Certe volte ”mi viene da ridere, mi sembra che la libertà di informazione c’è solo se ha accanto una moglie ricca”. Tanti i processi finiti con una condanna e tanti quelli ancora in piedi, ”e adesso che faccio? chi mi ripaga?”. Impossibile quantificare i costi, ”mai fatto calcoli perché non voglio abbattermi e chiudere la baracca”, ha spiegato.

Poi il pensiero è tornato alle tante querele ricevute: ”Non capiscono l’ironia. E’ chiaro che quello che scrivo io non sono i dieci comandamenti.

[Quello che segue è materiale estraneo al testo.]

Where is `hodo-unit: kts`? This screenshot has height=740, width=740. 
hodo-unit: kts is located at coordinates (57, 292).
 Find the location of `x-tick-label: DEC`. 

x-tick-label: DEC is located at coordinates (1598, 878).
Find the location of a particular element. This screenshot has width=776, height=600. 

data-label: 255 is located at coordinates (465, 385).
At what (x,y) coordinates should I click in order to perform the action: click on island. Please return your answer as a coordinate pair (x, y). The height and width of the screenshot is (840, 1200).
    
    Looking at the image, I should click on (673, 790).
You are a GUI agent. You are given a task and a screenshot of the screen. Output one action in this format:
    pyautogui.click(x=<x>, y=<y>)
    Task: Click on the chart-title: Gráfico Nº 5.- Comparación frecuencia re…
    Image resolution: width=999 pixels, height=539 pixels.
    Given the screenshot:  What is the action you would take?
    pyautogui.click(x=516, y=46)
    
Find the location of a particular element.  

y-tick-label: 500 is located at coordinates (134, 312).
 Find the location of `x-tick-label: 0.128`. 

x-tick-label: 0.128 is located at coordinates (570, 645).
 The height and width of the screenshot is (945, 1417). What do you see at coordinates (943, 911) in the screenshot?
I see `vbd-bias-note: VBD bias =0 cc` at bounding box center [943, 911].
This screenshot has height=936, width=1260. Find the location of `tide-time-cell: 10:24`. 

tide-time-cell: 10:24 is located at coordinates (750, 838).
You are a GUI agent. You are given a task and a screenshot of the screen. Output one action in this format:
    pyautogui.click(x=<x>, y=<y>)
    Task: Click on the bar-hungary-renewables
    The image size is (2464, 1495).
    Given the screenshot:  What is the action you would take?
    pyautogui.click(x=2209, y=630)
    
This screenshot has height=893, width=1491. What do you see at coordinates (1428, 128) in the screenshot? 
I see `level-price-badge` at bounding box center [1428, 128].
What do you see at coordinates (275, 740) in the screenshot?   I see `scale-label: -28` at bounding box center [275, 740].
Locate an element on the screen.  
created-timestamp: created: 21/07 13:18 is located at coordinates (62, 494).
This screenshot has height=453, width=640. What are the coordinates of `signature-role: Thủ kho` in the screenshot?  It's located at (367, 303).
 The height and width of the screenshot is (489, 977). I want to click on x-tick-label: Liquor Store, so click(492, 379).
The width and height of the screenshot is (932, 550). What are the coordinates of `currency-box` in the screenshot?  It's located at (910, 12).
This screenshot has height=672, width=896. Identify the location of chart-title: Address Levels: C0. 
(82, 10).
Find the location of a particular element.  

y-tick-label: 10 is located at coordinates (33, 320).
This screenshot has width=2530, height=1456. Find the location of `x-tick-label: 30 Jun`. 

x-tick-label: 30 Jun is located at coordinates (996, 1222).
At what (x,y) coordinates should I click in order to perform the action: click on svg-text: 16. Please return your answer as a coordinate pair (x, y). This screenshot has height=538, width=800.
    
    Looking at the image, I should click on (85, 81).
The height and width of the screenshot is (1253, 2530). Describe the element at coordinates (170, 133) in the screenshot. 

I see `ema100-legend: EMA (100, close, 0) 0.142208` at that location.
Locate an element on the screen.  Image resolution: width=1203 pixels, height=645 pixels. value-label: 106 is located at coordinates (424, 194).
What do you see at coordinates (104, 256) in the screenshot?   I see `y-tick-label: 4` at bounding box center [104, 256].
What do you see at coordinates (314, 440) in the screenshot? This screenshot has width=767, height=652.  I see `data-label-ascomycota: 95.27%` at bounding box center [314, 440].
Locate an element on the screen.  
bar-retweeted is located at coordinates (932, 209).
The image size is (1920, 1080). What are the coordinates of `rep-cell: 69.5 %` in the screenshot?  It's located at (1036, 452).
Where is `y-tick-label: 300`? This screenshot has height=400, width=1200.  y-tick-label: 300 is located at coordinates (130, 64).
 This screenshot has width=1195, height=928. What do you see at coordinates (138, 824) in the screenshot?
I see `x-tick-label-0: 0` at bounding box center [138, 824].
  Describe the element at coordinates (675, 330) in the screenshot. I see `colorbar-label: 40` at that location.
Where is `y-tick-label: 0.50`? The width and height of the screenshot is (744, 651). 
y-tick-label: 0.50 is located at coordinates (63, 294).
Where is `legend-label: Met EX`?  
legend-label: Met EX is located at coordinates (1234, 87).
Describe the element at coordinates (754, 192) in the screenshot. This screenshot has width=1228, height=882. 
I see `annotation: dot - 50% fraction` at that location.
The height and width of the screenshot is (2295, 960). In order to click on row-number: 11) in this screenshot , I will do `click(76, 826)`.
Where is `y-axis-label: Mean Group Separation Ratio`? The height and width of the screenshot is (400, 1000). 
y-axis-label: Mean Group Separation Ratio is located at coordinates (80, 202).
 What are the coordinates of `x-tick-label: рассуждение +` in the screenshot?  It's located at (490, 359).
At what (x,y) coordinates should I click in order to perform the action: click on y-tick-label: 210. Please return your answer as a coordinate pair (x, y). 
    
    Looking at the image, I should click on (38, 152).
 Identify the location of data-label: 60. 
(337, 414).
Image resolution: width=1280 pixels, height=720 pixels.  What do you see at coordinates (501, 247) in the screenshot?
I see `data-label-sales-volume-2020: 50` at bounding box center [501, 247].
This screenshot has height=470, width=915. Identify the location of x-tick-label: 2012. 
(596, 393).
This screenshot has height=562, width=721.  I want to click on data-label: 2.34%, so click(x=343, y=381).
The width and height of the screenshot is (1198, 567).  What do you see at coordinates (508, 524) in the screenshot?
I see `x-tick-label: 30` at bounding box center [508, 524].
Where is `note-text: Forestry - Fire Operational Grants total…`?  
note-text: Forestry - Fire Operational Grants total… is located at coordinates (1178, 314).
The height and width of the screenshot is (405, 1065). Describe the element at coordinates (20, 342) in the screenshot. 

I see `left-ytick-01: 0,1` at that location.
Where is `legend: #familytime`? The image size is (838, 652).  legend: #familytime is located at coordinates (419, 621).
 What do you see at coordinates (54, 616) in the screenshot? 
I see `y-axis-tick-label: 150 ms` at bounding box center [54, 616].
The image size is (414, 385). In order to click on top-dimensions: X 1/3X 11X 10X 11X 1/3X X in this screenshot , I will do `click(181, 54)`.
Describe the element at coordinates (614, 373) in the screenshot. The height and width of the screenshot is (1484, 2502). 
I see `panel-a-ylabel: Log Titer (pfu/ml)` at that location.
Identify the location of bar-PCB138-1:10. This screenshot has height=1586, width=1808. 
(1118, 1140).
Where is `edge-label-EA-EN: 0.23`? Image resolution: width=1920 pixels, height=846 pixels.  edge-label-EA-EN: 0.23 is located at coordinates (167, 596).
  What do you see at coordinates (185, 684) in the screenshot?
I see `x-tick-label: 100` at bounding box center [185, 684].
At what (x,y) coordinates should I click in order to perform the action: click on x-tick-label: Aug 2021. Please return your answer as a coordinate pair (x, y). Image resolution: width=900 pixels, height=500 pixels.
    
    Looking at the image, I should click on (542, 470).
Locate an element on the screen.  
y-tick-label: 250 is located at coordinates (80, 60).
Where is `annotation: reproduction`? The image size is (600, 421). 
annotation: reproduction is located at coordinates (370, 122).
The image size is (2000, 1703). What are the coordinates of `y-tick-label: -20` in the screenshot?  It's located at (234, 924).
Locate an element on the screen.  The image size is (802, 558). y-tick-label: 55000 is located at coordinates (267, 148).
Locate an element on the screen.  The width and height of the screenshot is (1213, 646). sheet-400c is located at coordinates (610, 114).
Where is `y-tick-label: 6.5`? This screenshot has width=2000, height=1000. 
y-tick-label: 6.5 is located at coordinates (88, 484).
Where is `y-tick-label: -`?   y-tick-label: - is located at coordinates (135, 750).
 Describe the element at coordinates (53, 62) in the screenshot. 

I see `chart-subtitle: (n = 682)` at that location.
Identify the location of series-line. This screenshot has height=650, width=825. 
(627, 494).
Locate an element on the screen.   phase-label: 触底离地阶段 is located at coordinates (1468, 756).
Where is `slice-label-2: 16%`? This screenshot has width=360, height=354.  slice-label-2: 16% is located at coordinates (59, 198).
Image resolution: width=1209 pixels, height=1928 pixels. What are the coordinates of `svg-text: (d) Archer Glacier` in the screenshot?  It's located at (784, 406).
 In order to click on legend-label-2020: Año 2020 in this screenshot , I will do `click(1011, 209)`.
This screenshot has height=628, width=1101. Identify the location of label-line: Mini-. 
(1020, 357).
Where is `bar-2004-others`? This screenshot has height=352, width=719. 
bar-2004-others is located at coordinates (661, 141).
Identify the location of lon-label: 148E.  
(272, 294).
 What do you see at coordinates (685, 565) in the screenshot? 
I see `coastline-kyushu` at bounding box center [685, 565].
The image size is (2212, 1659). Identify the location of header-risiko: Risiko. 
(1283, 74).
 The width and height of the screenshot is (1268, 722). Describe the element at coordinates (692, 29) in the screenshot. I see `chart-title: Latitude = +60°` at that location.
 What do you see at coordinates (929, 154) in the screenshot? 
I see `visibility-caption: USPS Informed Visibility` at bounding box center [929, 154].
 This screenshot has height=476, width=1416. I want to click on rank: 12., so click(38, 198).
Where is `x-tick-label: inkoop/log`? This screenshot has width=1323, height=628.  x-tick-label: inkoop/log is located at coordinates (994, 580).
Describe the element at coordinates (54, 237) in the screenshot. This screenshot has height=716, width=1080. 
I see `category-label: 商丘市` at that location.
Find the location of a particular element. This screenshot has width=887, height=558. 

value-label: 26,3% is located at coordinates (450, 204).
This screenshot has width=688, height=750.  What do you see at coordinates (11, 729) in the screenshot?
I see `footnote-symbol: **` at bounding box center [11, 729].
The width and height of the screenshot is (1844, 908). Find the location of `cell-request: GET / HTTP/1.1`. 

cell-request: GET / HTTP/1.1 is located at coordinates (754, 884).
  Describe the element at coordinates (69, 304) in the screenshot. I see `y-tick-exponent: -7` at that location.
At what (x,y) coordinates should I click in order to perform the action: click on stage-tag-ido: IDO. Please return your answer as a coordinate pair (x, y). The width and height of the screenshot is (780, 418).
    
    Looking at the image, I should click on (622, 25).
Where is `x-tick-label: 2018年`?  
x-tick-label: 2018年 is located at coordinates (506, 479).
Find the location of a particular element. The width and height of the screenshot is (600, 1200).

Faccio un sito per dare un punto di vista, che può anche essere sbagliato, lavoro sulla velocità, macino un sacco di notizie, posso sbagliare e allora sono disposto passare smentite, a mettermi in ginocchio sui ceci e cospargermi la testa di cenere. Invece spesso non mi mandano nemmeno una smentita, mi querelano direttamente”.

E quando arrivano le condanne le cifre sono salatissime, troppo, ha sostenuto D’Agostino, che ha puntato il dito anche sulla legge sulla stampa ”che è imbarazzante” e dovrebbe invece prevedere dei tetti per le richieste di risarcimento: “Tant’è. La verità è soggettiva, è questione di punti di vista – ha sostenuto Dago, che ha citato Rashomon, un film degli anni Cinquanta del giapponese Kurosawa – una parabola sulla relatività e sulle mille sfaccettature della verità”.

D’Agostino ha concluso con Tacito: “Per noi è un grande storico, per i suoi contemporanei un cronista pettegolo. Magari, chissà che anche io, tra qualche secolo…”.